打算的教育の弊害について。普通に私たち大人がこの世の中を生き抜いていくにも、ちょっと気を許すと付け込まれたりします。そんな難しい世の中で、つい意識していないと打算的な考えを子供に見せてしまいます。今回のテーマは私自身が一番子供の教育でこだわっている中の一つです。
物質主義の弊害。
打算とは損得です。
頭の中に損得しかない人間をあなたはどう感じるでしょうか?
何か人間性が欠けている印象があるでしょうか。
今の物質主義の社会が打算的考えを助長しています。
私たちは物、サービスに満たされた生活を送っています。
つい金銭的にも労力的にも割に合わないことは避けようとします。
知らず知らずのうちに損得てきな生き方をしてしまいがちです。
今の社会環境では、子供たちの対し大人が意識して損得だけで生きることの儚さをしっかり教え育んであげなければなりません。

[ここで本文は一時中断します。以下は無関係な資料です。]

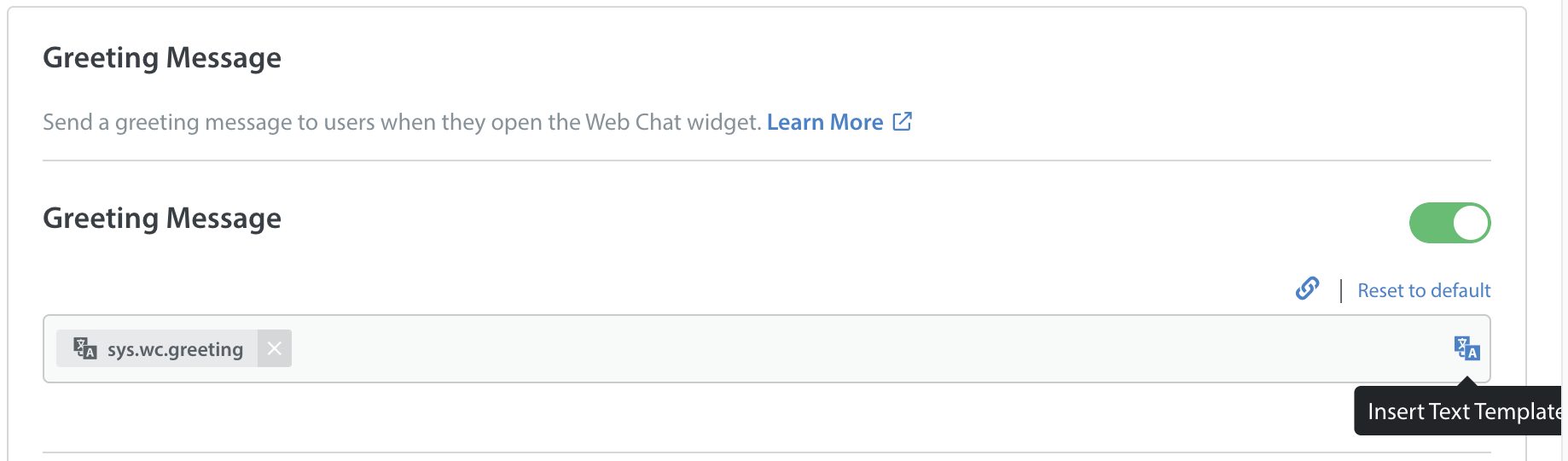The height and width of the screenshot is (461, 1568).
Task: Click the Greeting Message label beside the toggle
Action: tap(162, 219)
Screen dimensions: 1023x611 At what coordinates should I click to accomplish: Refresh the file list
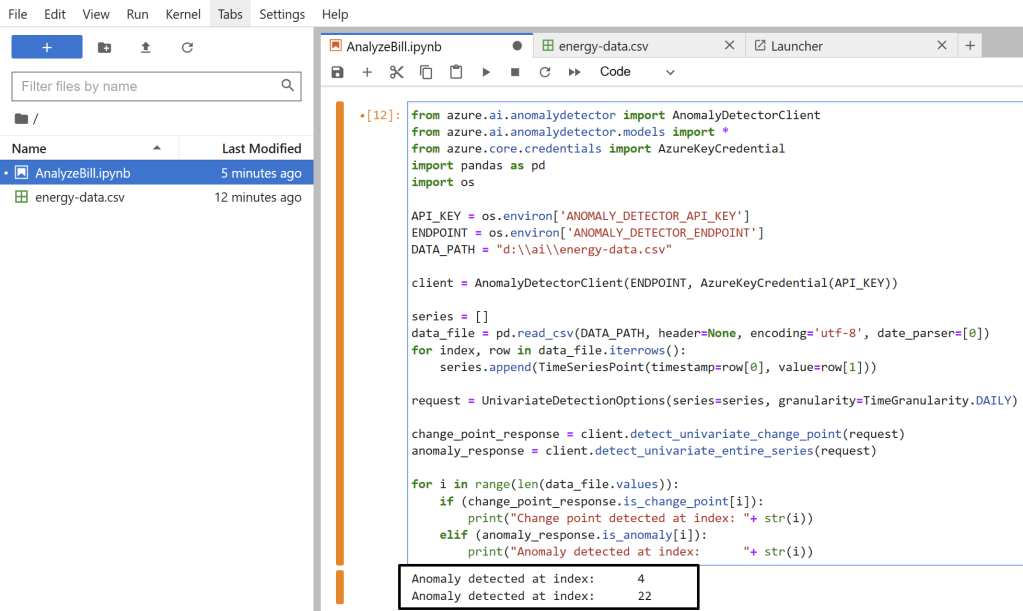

損得だけで生きる打算的性格の人間ができあがってしまう危険があります。
ちょっと想像してみてください。身近でもそうでなくても、或いは歴史上の人物でも。
自己中心的に損得で生きている人間と、いつも周りの人間をきずかい、人間味があって、決して割のいい器用な生き方はしていない二つのタイプ。
後者の方が魅力的だし、親しくしたいですよね。
子供教育という面で打算的ではない生き方を教える事は、この物質主義の世の中であるからこそ重要ではないかと思います。
今と昔 の違い。
社会が変化して今と昔で物質主義とうい観点でみて、どのような違いがあるでしょうか。
ある女の子がいました。田舎で生まれ育ったその女の子は小学校1年の時から家から6kmある分校まで歩いて通います。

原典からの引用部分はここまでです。